## Task requirements
The response must consist of the lines below from the one with "Open the dropdown" through the one with "1080x666 pixels.", exactly as they appear and with both ends kept.

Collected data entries
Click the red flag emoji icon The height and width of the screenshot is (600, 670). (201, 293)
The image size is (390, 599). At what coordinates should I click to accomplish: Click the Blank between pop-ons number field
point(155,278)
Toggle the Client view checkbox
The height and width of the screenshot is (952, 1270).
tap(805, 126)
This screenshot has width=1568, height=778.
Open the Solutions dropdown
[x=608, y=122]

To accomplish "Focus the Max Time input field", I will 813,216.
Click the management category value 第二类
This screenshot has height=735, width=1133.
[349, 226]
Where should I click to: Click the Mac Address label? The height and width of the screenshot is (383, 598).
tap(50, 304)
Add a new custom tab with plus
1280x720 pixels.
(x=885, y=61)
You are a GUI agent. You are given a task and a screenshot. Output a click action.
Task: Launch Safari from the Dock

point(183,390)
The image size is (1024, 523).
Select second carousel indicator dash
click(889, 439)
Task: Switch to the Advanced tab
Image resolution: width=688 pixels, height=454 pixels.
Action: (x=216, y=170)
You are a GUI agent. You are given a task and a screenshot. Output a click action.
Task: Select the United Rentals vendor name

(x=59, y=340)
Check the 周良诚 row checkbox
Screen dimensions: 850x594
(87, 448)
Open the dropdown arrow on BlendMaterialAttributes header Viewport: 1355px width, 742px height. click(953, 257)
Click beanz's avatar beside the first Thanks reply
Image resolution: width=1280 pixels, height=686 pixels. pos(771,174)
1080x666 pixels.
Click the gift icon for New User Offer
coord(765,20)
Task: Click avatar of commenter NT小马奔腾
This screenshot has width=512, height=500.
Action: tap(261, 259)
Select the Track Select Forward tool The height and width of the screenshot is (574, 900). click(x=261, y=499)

## Your response
Open the dropdown arrow on BlendMaterialAttributes header Viewport: 1355px width, 742px height. click(953, 257)
Click beanz's avatar beside the first Thanks reply
Image resolution: width=1280 pixels, height=686 pixels. pos(771,174)
1080x666 pixels.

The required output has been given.